### Task item:
Would you write out the entries below word for word, omitting the pictures?

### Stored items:

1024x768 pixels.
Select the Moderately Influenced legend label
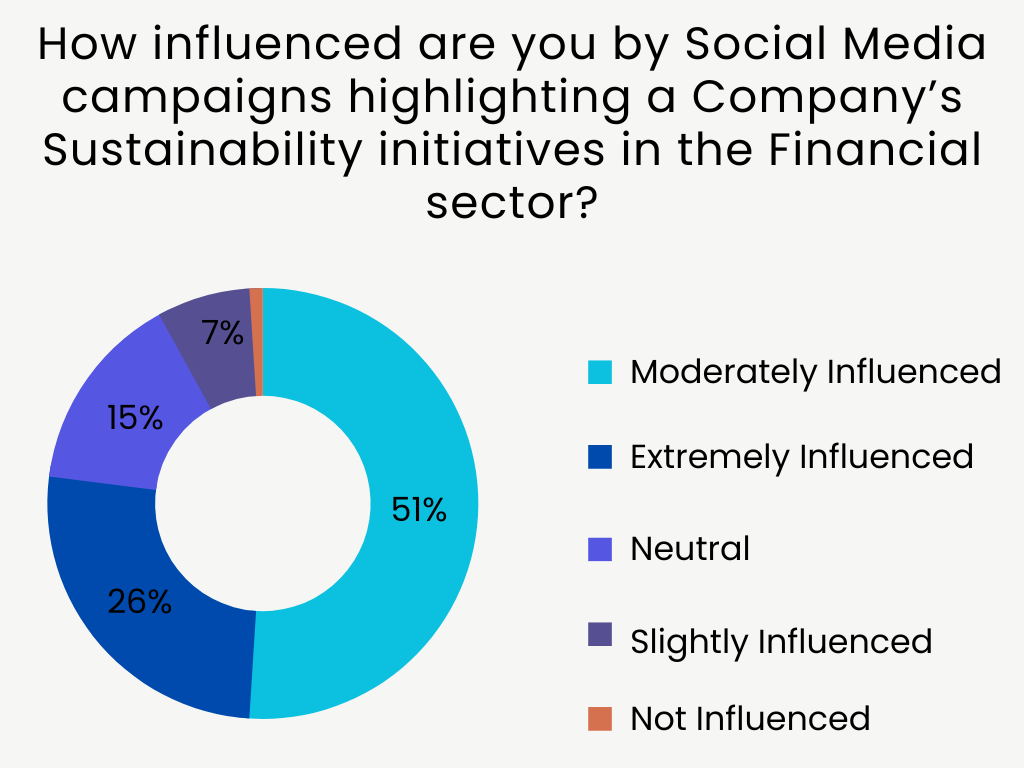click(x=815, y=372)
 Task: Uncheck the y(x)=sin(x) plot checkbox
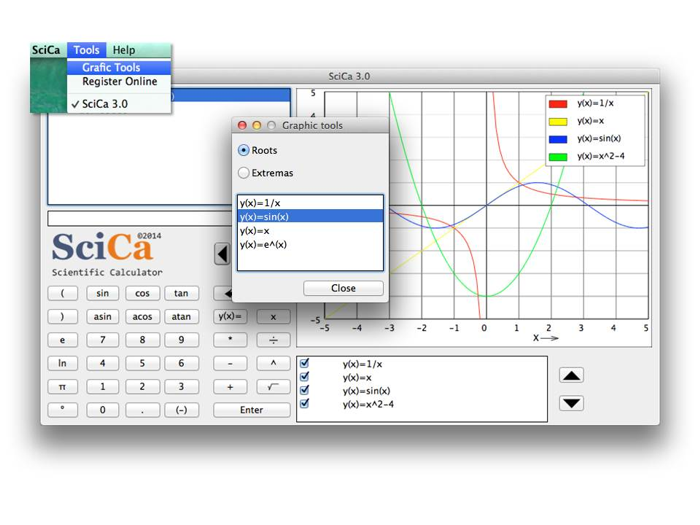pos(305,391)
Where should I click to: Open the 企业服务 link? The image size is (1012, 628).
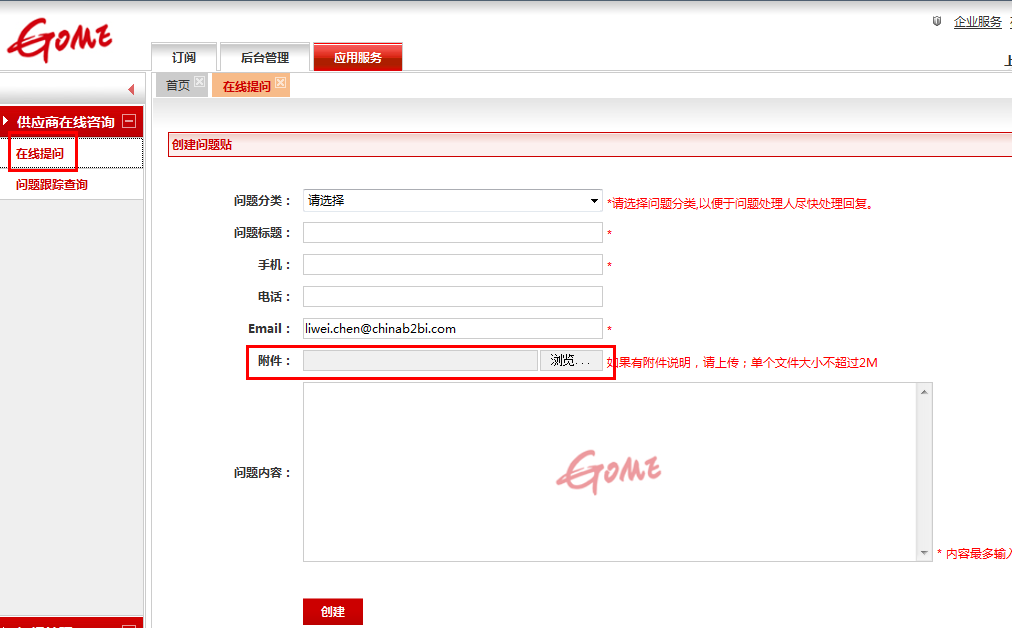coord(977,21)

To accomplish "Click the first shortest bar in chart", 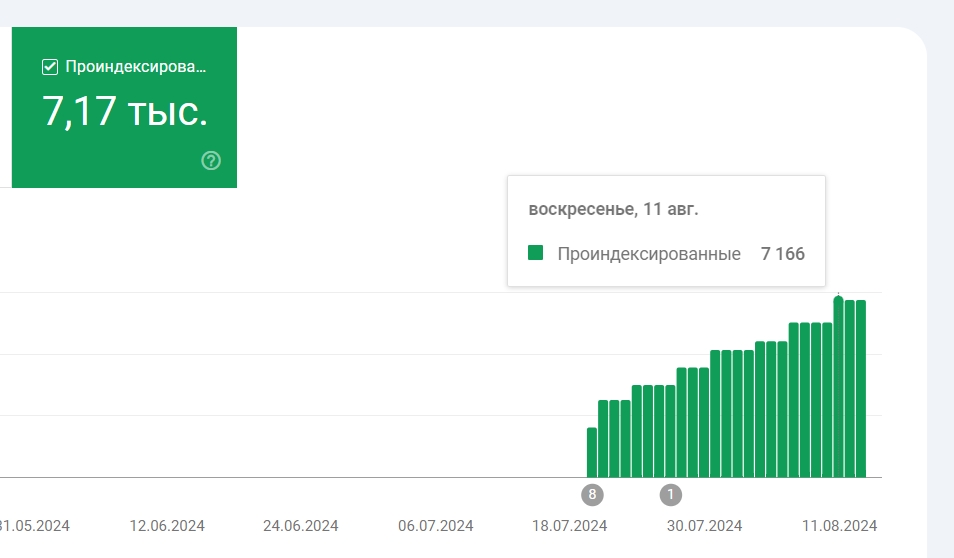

### Result of this task:
1024x768 pixels.
Select the Moderately Influenced legend label
click(x=815, y=372)
 Task: Uncheck the y(x)=sin(x) plot checkbox
pos(305,391)
Where should I click to: Open the 企业服务 link? The image size is (1012, 628).
coord(977,21)

To accomplish "Click the first shortest bar in chart", 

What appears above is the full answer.